I ask myself if I spend my money appropriately.
I ask myself why I am okay gossiping.
I ask myself why I am so self-absorbed and self-glorifying.
Then I ask myself why I don't do something to change these things. And I realize something. I don't change because I am stuck in my head. I think too much and rarely apply. Of course, thinking about these things does have some affect on how I live over time, but I think that this is where the church needs to step in.
We are so scared that we are going to offend people that we forsake discipleship on tough issues such as spending habits and narcissism. And to be honest, it is the way we as a church spend our money that sits least well with me.
I hear the whole 10% thing preached fairly regularly and think, “yeah, that sounds obtainable.”
But is that even Biblical? Did you know that 10% is never even mentioned in the New Testament? And when I read the New Testament I see Jesus asking for ALL of me. Not just 10%. Mark 12:41-43 speaks of many rich people giving away large amounts of money while a widow gives all she has, two small coins, and it is her gift that is called great. Another man asks how to get eternal life in Matthew 19. Jesus tells him to sell all of his possessions, and he goes away sad. I wonder how many of us would truly be willing to sell everything we have for the sake of the kingdom. I wonder if we find enough value in the kingdom to truly be willing to do it. What's sad is that not only am I very reluctant to do something so extreme, I am reluctant to even forgo SOME, just a portion, of my luxury spending for the sake of the Kingdom.
I have a friend who was a sponsored child through Compassion International in Ecuador and who is quick to speak of the difference that made in his life. He found Christ because of his sponsor. And that only costs $40 a month to do! What if we were to give up eating out, buying new clothes, getting coffee, and going to the movies? What if we stopped buying stuff and bought into the kingdom?

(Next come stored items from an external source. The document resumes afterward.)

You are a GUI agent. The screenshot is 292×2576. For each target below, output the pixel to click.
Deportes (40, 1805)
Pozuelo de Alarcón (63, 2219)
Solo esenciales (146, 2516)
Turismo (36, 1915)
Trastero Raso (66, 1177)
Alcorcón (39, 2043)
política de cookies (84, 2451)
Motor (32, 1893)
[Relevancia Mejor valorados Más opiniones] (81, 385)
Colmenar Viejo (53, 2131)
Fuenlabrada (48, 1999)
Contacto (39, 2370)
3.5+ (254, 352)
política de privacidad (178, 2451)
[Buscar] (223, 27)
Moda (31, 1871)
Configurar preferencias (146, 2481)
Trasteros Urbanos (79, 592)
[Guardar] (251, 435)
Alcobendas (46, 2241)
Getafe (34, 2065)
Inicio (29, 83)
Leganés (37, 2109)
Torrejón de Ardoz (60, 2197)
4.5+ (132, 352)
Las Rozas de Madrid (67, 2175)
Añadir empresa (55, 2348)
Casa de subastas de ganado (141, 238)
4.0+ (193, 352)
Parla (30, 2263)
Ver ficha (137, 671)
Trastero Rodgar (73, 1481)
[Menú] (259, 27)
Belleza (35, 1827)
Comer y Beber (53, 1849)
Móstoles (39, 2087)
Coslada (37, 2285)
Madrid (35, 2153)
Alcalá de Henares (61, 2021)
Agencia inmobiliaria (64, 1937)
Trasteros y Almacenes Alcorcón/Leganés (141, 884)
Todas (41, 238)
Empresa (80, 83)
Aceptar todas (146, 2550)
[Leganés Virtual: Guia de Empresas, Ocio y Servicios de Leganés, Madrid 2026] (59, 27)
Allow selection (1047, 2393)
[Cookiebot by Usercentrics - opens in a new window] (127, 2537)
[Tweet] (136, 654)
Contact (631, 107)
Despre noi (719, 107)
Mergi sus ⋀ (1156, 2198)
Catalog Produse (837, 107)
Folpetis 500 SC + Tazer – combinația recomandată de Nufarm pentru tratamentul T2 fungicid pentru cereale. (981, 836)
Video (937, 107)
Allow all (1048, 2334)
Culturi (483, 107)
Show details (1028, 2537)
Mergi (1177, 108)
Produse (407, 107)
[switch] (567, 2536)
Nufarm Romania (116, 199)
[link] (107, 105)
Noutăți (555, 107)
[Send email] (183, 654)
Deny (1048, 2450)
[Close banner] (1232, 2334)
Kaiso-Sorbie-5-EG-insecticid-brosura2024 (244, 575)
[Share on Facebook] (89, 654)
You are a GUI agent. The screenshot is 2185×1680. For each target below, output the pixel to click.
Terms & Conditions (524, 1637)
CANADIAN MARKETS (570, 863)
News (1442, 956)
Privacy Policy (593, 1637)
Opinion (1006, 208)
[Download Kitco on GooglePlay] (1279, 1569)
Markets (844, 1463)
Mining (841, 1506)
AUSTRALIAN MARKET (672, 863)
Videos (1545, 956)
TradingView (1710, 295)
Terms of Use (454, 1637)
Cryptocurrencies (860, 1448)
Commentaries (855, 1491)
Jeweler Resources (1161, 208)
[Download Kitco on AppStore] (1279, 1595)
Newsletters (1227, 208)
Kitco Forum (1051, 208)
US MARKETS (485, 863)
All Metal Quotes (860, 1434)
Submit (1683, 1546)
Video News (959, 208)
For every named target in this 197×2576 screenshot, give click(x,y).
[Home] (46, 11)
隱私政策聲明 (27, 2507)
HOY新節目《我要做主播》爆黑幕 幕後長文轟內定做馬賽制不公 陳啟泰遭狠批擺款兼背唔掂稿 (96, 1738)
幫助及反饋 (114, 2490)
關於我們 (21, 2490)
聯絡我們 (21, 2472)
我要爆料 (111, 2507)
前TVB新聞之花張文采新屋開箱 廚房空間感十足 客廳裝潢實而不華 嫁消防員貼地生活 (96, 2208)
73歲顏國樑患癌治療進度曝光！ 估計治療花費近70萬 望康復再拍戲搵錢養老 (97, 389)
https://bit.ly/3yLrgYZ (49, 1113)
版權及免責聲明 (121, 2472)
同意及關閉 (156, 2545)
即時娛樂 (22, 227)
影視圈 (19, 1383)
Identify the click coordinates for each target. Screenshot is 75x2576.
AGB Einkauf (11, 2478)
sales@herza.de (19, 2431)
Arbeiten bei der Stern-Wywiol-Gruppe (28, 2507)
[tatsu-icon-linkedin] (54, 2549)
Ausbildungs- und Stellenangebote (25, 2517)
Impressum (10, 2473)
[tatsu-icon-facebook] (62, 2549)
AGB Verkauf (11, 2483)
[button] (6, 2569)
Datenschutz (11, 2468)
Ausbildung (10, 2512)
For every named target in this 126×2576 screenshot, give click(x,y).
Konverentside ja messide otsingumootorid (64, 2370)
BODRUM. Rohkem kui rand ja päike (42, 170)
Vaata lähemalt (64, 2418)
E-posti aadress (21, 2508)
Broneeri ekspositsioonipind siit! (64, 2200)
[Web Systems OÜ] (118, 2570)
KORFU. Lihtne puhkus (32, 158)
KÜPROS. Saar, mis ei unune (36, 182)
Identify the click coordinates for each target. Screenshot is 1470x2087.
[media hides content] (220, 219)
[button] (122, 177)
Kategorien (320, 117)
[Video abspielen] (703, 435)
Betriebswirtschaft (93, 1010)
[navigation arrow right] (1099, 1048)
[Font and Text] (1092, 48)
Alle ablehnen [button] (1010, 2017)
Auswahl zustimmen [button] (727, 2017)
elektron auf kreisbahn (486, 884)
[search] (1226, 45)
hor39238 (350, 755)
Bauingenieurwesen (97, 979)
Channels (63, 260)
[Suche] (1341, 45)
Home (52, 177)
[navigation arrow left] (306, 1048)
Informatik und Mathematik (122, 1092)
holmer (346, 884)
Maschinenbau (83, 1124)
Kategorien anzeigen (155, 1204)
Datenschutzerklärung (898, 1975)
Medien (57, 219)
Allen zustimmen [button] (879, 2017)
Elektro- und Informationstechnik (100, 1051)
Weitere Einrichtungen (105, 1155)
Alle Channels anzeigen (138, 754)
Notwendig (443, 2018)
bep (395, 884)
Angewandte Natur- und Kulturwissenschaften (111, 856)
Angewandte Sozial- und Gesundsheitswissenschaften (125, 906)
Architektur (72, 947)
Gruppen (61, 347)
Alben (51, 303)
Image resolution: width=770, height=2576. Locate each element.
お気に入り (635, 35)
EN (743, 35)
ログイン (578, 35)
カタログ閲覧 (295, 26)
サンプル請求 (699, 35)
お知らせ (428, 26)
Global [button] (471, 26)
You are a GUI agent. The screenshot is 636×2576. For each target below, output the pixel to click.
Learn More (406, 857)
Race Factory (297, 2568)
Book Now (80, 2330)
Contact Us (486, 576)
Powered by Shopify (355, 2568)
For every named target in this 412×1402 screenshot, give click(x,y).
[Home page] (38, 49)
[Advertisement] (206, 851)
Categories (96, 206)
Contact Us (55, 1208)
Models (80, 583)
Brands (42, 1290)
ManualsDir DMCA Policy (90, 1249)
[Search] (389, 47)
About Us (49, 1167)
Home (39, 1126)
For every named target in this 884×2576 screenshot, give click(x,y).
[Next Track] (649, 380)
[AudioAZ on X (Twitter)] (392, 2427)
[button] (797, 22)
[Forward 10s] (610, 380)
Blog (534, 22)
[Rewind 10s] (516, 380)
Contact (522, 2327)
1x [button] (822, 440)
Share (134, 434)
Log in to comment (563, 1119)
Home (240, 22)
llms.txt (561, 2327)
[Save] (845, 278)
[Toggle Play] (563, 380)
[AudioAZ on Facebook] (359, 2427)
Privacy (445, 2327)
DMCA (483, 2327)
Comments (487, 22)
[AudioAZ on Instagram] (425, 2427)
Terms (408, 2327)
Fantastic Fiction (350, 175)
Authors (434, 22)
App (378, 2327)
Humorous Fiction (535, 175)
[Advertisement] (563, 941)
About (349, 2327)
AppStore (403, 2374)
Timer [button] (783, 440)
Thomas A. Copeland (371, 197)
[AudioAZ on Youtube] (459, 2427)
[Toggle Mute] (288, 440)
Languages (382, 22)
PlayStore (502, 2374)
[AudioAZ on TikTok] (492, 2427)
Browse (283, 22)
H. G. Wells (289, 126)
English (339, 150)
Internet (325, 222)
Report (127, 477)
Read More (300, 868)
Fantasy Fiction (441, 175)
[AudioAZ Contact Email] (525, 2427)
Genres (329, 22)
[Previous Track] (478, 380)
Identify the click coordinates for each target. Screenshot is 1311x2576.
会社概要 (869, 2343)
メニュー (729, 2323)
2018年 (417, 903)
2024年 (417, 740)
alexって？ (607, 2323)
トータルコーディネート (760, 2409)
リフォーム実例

I am at a place where I am wondering if I should abandon all luxury spending and use that money instead to invest in the kingdom of God. And to be honest, I am not in a place right now in my walk with Christ where I am willing to do that. There are things I want to buy. They feed something selfish in me. And I am getting more and more uncomfortable with it. And I pray that I will get more uncomfortable with it.